* _Exercise details_:
Would you transcribe the records below from the line with "At what coordinates" to the line with "Task: Select the 今日 value 18.08", ends included, exactly and with nothing more, leaving the pictures out?

* _Stored data_:
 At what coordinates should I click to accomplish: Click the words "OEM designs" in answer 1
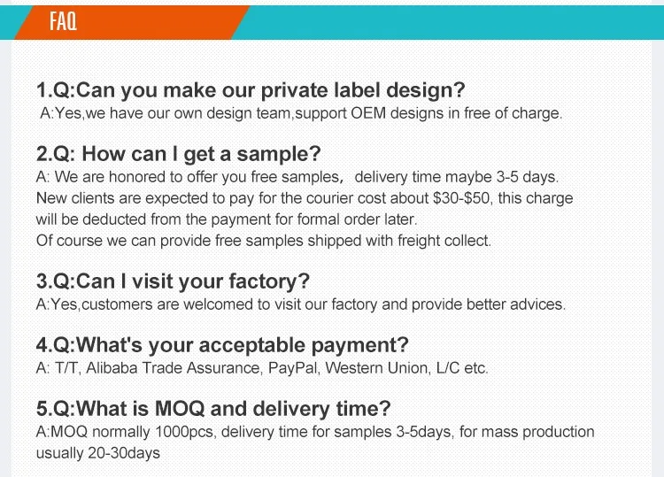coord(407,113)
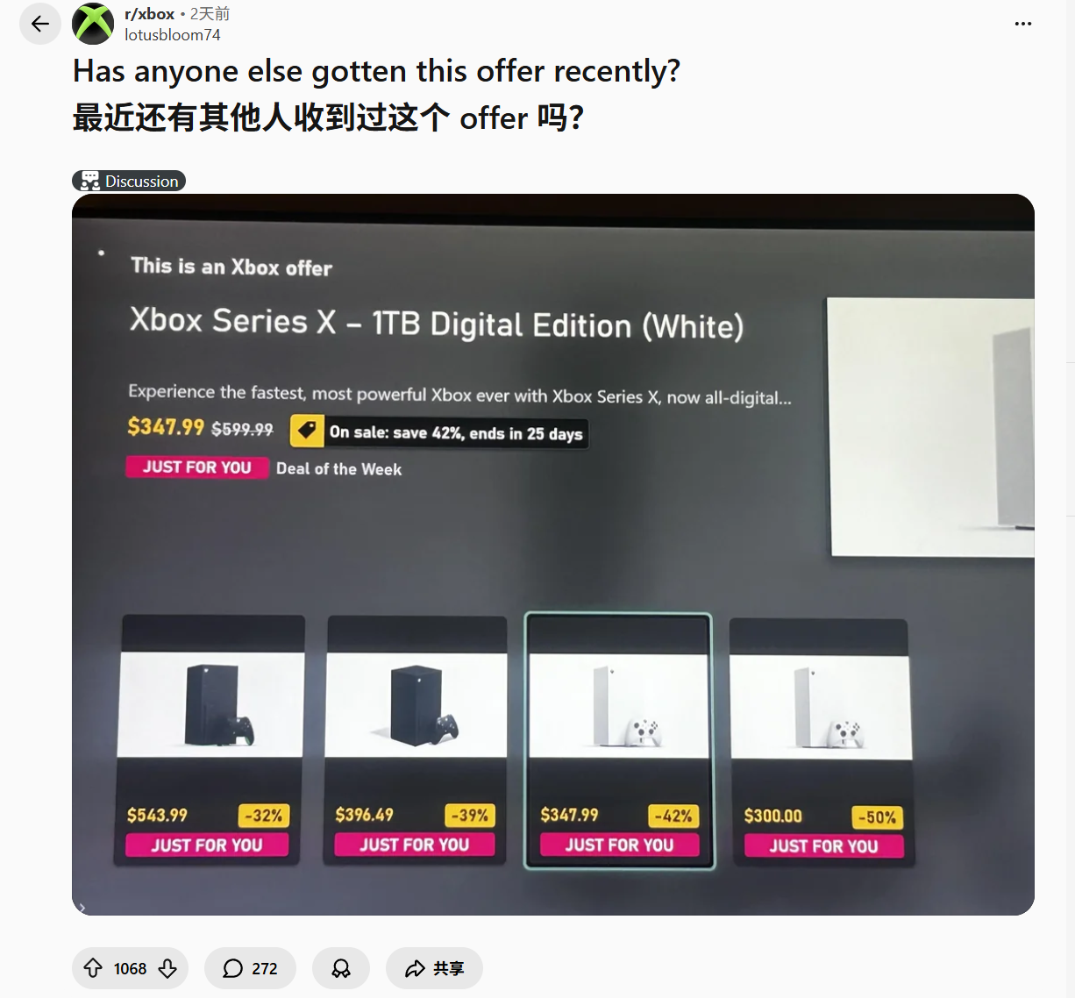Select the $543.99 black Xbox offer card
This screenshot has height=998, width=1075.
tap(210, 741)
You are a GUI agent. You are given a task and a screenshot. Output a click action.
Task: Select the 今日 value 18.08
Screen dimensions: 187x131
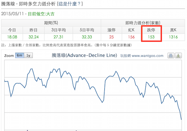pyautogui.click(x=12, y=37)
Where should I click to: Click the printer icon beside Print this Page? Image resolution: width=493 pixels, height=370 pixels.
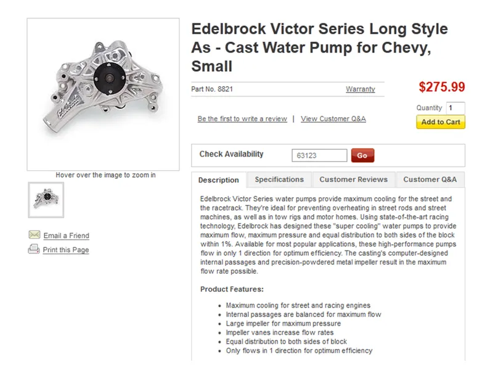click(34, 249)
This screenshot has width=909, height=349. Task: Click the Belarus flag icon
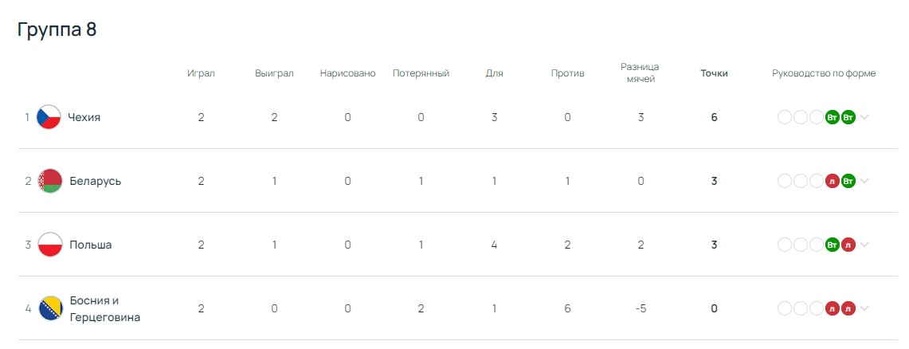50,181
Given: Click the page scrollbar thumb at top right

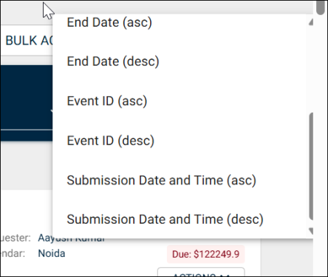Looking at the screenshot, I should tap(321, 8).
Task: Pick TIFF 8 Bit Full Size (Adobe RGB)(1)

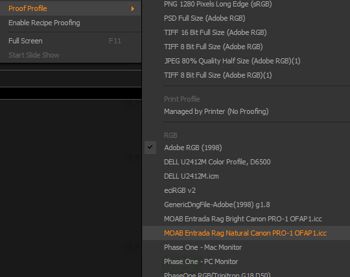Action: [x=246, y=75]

...

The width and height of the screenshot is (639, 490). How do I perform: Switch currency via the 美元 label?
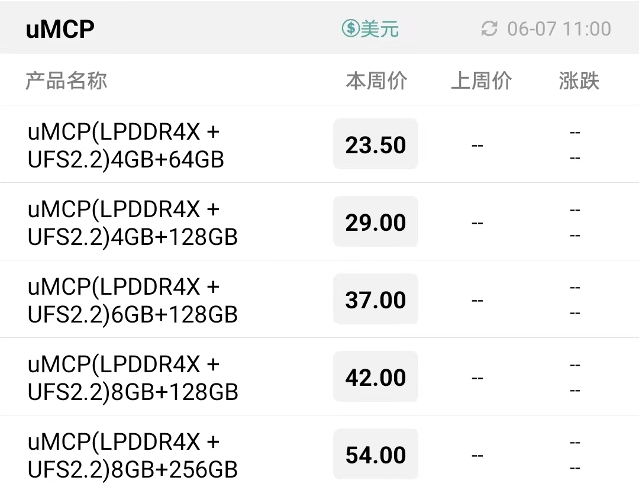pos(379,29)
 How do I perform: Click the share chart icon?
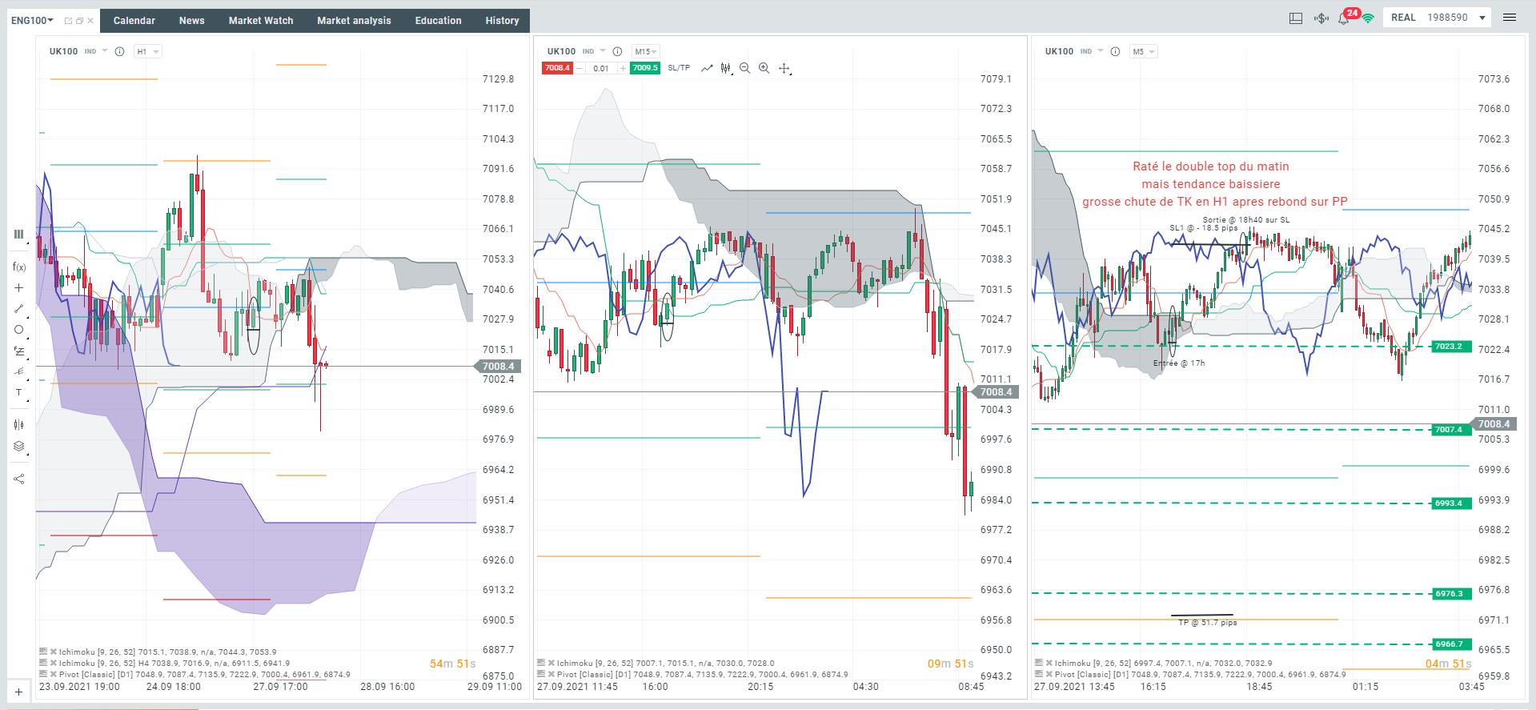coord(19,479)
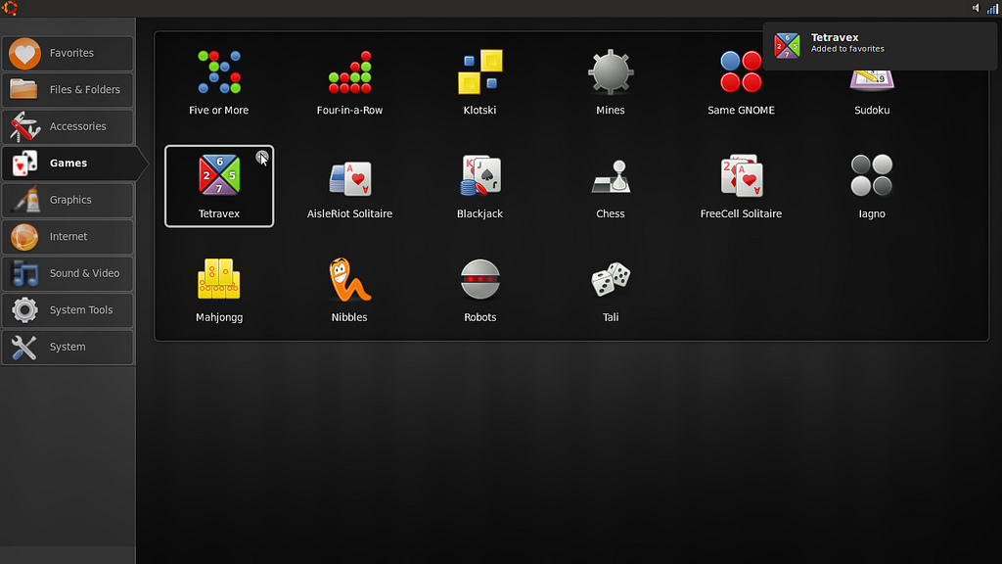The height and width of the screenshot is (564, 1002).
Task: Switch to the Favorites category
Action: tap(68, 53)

==

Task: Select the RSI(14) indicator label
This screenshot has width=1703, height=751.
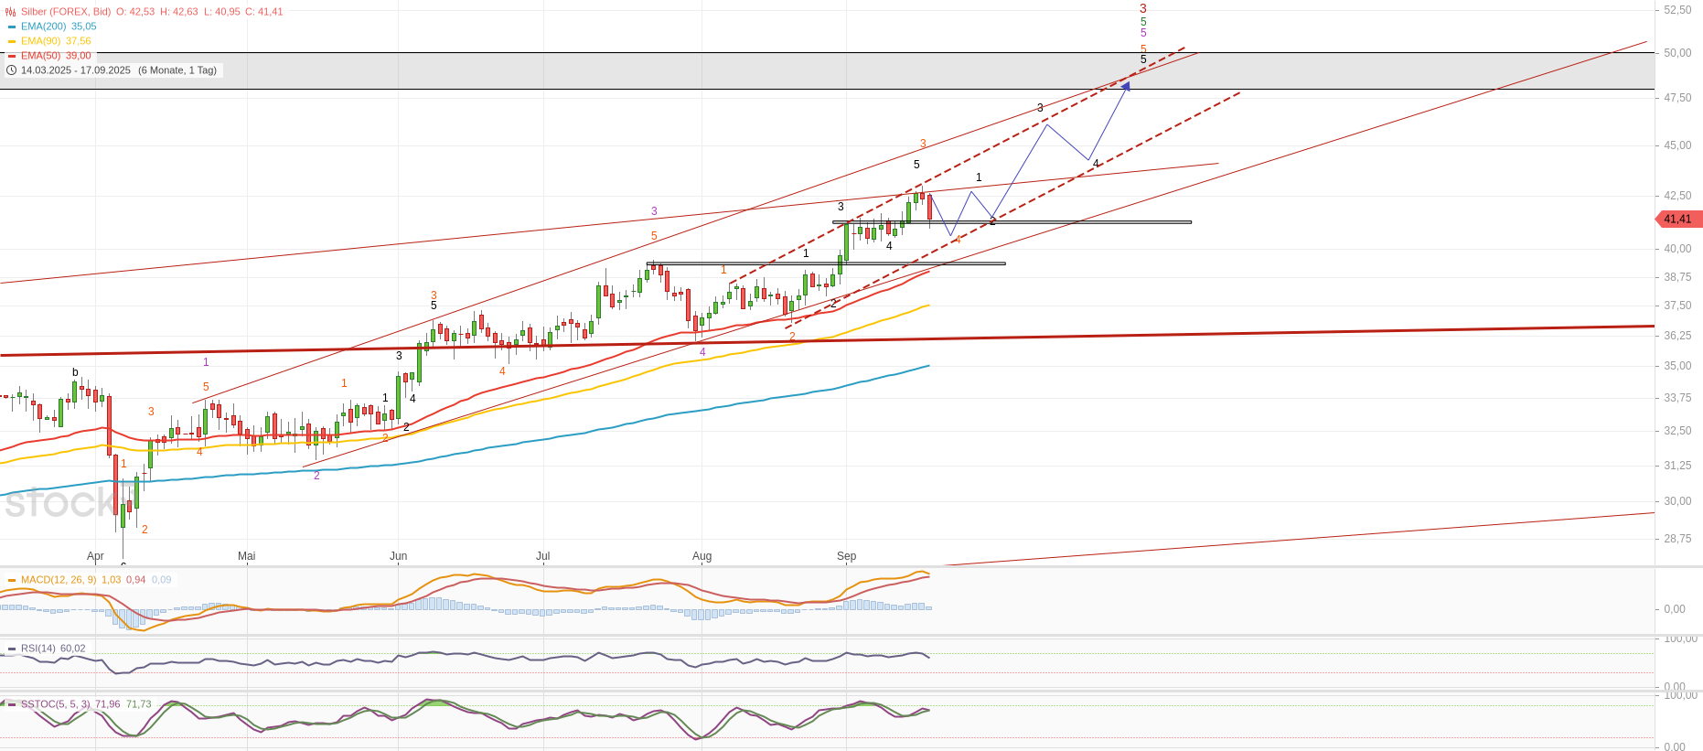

* _Exercise response_:
 At what coordinates should I click to accomplish: Click the words "OEM designs" in answer 1
coord(407,113)
Select the $543.99 black Xbox offer card
This screenshot has height=998, width=1075.
tap(210, 741)
You are a GUI agent. You are given a task and a screenshot. Output a click action.
Task: Select the 今日 value 18.08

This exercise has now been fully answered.